Op-Ed

And in his Women’s History Month speech, Trump shouldn’t mention grabbing their, well, you know …

Miss Philippines Pia Alonzo Wurtzbach, after she was named the new Miss Universe in 2015.
Miss Philippines Pia Alonzo Wurtzbach, after she was named the new Miss Universe in 2015. AP

To the person who crafts President Trump’s speeches:

That Black History Month address was memorable! I truly did not foresee a day when Frederick Douglass would be trending on Twitter, and I bet I’m not alone.

Not mentioning Jewish people in the Holocaust Remembrance Day statement: also memorable. It’s almost as if these moments aimed at bringing us together in collective remembrance and tribute are going to further divide and isolate us.

That’s unfortunate.

Which is why I’m writing today. Women’s History Month is right around the corner (March), and I thought I’d offer a few pointers, so the speech doesn’t seem thrown together at the last minute or, worse, anti-women.

Here goes:

▪ Keep the Miss Universe talk to a minimum. It’s not that the winners aren’t praiseworthy. They proudly represent their countries and raise awareness and money for all sorts of charities and causes. Props to them. But Trump has a fondness for ranking women — 10 is good, “big, fat pig” is bad — and pageant references are likely to call that habit to mind.

▪ Don’t rip on Hillary Clinton. We’re here to talk about women, and she’s a woman Trump loves to talk about. But it’s usually in the beat-her-so-bad vein, or the she’s-so-corrupt vein or the lock-her-up vein, and that just strikes the wrong tone for this occasion.

▪ Don’t invite Bill Clinton’s former mistresses to sit next to Trump during the speech. This one seems fairly straightforward.

▪ Acknowledge the Women’s March. Political scientists are calling the nationwide marches Jan. 21 the largest demonstration in American history. Thank the participants for exercising their constitutional right to peaceably assemble, and stop pretending none of them voted.

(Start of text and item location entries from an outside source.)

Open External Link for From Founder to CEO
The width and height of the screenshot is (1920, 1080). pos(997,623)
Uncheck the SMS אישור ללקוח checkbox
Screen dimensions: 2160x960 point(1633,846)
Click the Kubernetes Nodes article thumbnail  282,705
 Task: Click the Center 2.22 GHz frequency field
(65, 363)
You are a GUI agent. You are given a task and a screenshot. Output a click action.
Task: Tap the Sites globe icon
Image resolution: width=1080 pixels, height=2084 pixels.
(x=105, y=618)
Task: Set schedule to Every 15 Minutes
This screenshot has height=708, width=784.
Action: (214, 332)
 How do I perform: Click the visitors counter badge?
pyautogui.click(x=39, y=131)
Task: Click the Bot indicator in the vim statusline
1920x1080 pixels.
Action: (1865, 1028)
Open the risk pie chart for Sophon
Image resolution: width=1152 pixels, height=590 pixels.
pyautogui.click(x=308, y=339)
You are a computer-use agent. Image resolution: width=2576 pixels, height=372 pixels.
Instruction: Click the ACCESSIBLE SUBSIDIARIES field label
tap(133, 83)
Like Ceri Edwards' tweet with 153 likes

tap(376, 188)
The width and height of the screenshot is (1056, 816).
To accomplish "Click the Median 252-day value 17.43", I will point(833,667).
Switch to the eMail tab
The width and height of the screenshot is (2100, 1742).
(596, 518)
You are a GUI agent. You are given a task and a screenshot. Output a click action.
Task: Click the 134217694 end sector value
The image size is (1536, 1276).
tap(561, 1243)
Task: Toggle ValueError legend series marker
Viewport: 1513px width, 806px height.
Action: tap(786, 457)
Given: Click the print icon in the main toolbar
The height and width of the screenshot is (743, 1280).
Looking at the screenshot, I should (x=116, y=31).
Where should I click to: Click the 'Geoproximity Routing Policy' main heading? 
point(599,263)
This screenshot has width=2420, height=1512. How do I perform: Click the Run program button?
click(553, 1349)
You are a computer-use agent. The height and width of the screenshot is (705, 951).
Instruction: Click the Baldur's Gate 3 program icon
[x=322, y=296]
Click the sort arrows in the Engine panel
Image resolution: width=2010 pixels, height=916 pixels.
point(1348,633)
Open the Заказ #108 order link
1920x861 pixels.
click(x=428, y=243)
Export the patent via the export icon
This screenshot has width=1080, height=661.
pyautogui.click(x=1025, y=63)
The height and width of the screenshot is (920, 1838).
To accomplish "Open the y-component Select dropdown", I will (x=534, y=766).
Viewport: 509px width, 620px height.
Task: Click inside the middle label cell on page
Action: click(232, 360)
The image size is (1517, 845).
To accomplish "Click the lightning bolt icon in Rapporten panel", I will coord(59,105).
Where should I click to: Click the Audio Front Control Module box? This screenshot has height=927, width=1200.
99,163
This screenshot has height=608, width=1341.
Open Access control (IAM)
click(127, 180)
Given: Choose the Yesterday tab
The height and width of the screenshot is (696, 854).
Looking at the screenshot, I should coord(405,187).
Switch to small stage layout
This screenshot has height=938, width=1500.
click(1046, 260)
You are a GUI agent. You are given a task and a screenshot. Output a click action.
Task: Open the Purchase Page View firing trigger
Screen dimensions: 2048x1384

▪ Back the Harriet Tubman bill. The majority of Americans support replacing Andrew Jackson’s mug with abolitionist Harriet Tubman on the $20 bill. President Obama’s Treasury Secretary Jack Lew announced it was happening in April, but we’re still waiting. Trump wasn’t wild about the idea, calling it “pure political correctness.” This speech would be a fantastic moment to get him on the right side of history.

▪ Thank Melania. On the surface, the first lady’s life bears little similarity to those of most women — she’s a former model married to the leader of the free world. But she’s a mother and a stepmother and a woman making her way in a world not entirely of her choosing — roles that many of us find highly relatable. Trump should thank her, publicly, for handling those roles with grace.

▪ When all else fails, talk about Beyoncé. Her pregnancy announcement broke Instagram. She could set her grocery list to music, and it would soar to No. 1 on the Billboard 200. She’s powerful, fierce, enormously talented and the closest thing this great nation has to royalty.

Congratulate her on the twins, and thank her for giving us something joyful to anticipate in 2017.